Confinement of Molten Metal Using Magnetic Field
Yasumasa HIRONO, Kensuke SASSA, Shigeo ASAI
In metal processing, confinement of a molten metal without mechanical contact is of great interest. For example, in a galvanizing process a sink roll, which is set in a zinc bath for changing the moving direction of steel strip, causes troubles such as deteriorating the quality of products and productivity. A new galvanizing process by using a high magnetic field which does not equip the sink roll has been proposed, where the steel strip is inserted from an inlet hole opened on the bottom of the zinc bath. Thus the stable confinement of a molten metal at the hole is crucial technical matter. The confinement of a molten metal and controlling of its flow are also essential for a cold crucible, which is indispensable for precision castings of reactive or high melting point metals like titanium and zirconium alloys.

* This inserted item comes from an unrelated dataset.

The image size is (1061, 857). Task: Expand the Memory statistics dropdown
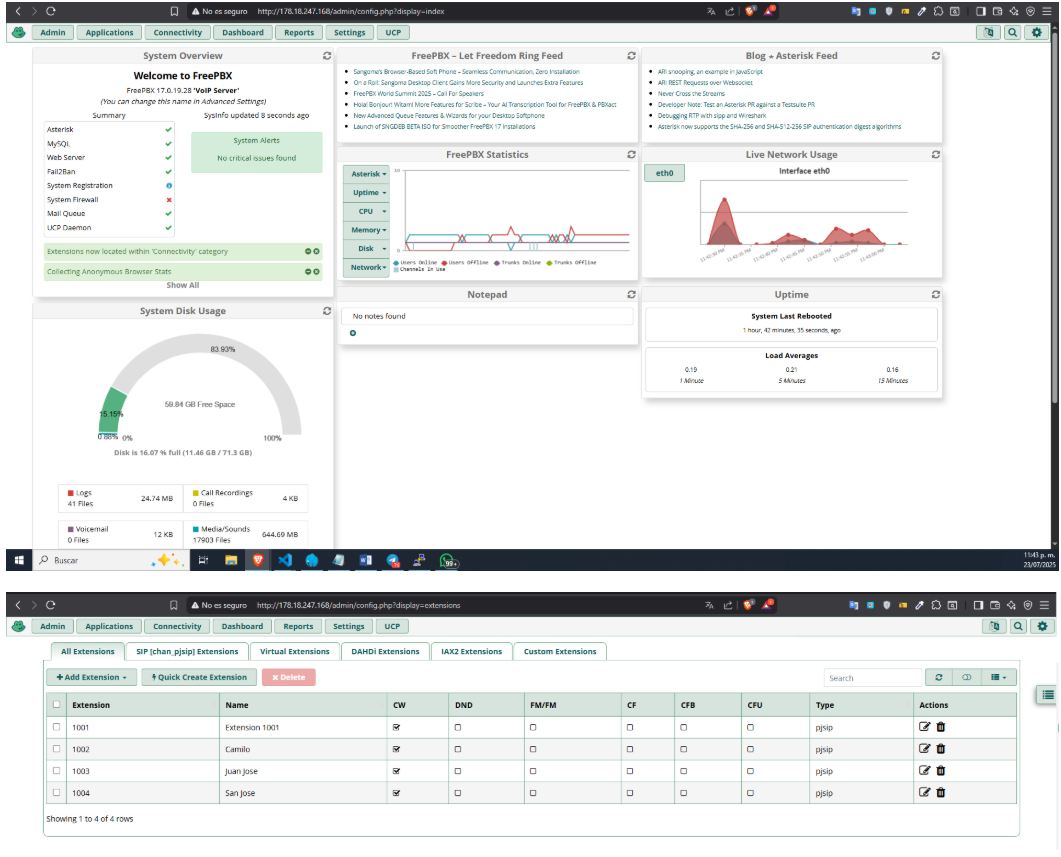pyautogui.click(x=367, y=230)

So far alternating and traveling magnetic fields have been applied for confinement of a molten metal, where unstable phenomena in hydrodynamic motion inevitably appear, so that the development of a stable confinement of a molten metal has been strongly desired. The simultaneous imposition of D.C. magnetic field and D.C. electric current is a promising method in respect of energy efficiency, however it easily generates unstable phenomena of the molten metal when a large electric current is imposed under a weak magnetic field.
In this paper, a new method of confining a molten metal by applying D.C. magnetic field and D.C. electric current has been proposed. The usefulness of the method, which is promising in industrial applications, has been demonstrated by a model experiment using a molten metal. That is, a molten metal has been more stable confined by using plural pairs of electrodes.